The TDS P. obliquiloculata, belonging to the open-ocean thermocline Ecogroup 3 (Aze et al., 2011), appeared relatively late in the Indian Ocean (Groeneveld et al., 2021; Singh & Sinha, 2022; Sinha & Singh, 2008) compared with its first occurrence in the Pacific Ocean (Kaushik et al., 2020; Srinivasan & Sinha, 1992). This delayed appearance likely reflects a restricted intermediate ITF between the Pacific and Indian Oceans during the Early Pliocene (Table 2). Another species of the Pulleniatina group, P. spectabilis, remains absent from the Early Pliocene record of the central Indian Ocean but is documented from the Pacific (Kaushik et al., 2020; Srinivasan & Sinha, 1998). In the present investigation, we record the youngest first occurrence of P. obliquiloculata at the studied site and confirm the absence of P. spectabilis in the CEIO. Previous studies (Srinivasan & Sinha, 1998, 2003) proposed that the Indonesian Seaway was closed between 5.6 and 4.2 Ma, based on the distribution of P. spectabilis. We infer that the late appearance of P. obliquiloculata in this region is linked to the re-establishment of ITF-mediated intermediate thermocline water exchange from the Pacific into the Indian Ocean.

At ODP Site 716A, the composite record of oligotrophic indicator foraminifera remains stable mainly throughout the Early Pliocene, punctuated by three distinct peaks in relative abundance separated by four intervals of decline. In contrast, UIS exhibits generally low abundance during this period, with one notable episode of elevated upwelling intensity between 3.78 and 3.72 Ma, probably related to increased WJ activity (Figure 8a). A corresponding increase is also documented among PIS during this short interval (Figure 5).

Figure 8.

(a) A schematic diagram showing the reduced thickness of the mixed layer and increased thickness of the thermocline layer of ODP 716A during boreal fall and associated ocean surface currents. Here, WJ- Wyrtki Jet, WICC- West India Coastal Current, EICC- East India Coastal Current, SEC- South Equatorial Current, ITF- Indonesian Throughflow, SON- September October November. Based on Schott and McCreary (2009) and Phillips et al. (2021). SST Base map created using data from World Ocean Atlas (Reagan et al., 2024) and visualised using Ocean Data View (Schlitzer, 2023). Planktic foraminifera images from Kennet and Srinivasan (1983). (b) A schematic diagram showing increased thickness of the mixed layer and reduced thickness of the thermocline layer of ODP 716A during the strengthened NE Monsoon and associated ocean surface currents. The thicker lines of NMC and EICC indicate a strengthened flow of these currents. Here, WICC- West India Coastal Current, EICC- East India Coastal Current, NMC- Northeast Monsoon Current, SEC- South Equatorial Current, ITF- Indonesian Throughflow, DJF- December January February. Based on Schott and McCreary (2009) and Phillips et al. (2021). SST Base map created using data from World Ocean Atlas (Reagan et al., 2024) and visualised using Ocean Data View (Schlitzer, 2023). Planktic foraminifera images from Kennet and Srinivasan (1983).

■ Entries provided
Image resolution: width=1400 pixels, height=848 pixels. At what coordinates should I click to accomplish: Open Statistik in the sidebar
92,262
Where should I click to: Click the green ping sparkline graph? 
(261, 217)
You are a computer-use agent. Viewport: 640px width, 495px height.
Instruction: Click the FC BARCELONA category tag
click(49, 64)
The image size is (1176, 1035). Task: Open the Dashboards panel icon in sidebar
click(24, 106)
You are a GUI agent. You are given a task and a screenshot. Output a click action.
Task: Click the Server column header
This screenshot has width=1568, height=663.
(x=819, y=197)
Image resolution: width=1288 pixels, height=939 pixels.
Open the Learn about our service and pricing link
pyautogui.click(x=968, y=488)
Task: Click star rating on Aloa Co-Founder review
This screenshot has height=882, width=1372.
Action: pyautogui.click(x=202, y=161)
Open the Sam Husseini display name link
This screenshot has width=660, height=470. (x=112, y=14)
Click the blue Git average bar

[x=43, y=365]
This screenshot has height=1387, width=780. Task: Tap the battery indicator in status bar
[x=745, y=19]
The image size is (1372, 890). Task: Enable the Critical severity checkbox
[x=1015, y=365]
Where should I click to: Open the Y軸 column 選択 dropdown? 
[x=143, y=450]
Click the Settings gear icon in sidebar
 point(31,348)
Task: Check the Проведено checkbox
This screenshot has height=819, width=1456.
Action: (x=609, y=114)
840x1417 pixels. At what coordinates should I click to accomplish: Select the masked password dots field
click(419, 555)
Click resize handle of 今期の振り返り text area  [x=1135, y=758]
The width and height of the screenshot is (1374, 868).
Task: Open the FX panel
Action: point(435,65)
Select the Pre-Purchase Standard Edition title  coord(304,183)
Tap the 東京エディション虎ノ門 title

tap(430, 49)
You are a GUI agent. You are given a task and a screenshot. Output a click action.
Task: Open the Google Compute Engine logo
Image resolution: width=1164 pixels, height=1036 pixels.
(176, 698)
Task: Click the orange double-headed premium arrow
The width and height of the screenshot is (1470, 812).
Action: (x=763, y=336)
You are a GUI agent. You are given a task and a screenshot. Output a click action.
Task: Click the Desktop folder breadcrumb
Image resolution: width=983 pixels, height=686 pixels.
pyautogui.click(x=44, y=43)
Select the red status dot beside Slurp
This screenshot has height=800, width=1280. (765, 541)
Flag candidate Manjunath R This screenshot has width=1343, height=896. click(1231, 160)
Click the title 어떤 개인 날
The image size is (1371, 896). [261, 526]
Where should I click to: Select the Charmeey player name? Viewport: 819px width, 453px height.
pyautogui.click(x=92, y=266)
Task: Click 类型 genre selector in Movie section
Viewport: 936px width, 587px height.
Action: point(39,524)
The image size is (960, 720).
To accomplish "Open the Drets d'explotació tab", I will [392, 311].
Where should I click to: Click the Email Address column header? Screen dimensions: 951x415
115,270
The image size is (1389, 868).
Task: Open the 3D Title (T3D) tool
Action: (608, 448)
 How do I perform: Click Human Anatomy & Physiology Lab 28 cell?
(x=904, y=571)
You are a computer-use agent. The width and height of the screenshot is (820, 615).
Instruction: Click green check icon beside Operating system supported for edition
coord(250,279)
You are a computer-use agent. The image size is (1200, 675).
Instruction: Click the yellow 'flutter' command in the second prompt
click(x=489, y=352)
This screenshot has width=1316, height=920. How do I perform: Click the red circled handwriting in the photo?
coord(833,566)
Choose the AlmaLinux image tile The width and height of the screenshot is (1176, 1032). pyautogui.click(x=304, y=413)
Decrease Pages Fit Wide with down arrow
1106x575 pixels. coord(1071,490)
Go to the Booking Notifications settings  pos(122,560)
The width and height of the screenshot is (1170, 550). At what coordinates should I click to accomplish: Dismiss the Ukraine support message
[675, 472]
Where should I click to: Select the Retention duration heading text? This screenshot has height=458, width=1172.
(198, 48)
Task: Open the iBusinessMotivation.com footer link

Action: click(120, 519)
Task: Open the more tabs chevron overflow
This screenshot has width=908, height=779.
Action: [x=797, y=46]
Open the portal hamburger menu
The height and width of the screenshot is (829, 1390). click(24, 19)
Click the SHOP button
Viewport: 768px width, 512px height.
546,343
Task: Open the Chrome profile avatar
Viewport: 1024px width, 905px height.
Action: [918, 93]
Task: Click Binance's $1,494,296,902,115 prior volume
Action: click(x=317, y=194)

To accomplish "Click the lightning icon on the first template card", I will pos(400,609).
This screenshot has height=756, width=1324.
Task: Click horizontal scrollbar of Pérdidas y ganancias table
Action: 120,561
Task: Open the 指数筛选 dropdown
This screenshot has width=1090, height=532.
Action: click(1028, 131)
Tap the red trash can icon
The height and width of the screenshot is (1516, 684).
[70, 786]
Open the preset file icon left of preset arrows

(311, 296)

■ Directions
Reproduce the stretch of the Indian Ocean text from "At ODP Site" through "interval (Figure 5).".

■ Answer to this exercise
At ODP Site 716A, the composite record of oligotrophic indicator foraminifera remains stable mainly throughout the Early Pliocene, punctuated by three distinct peaks in relative abundance separated by four intervals of decline. In contrast, UIS exhibits generally low abundance during this period, with one notable episode of elevated upwelling intensity between 3.78 and 3.72 Ma, probably related to increased WJ activity (Figure 8a). A corresponding increase is also documented among PIS during this short interval (Figure 5).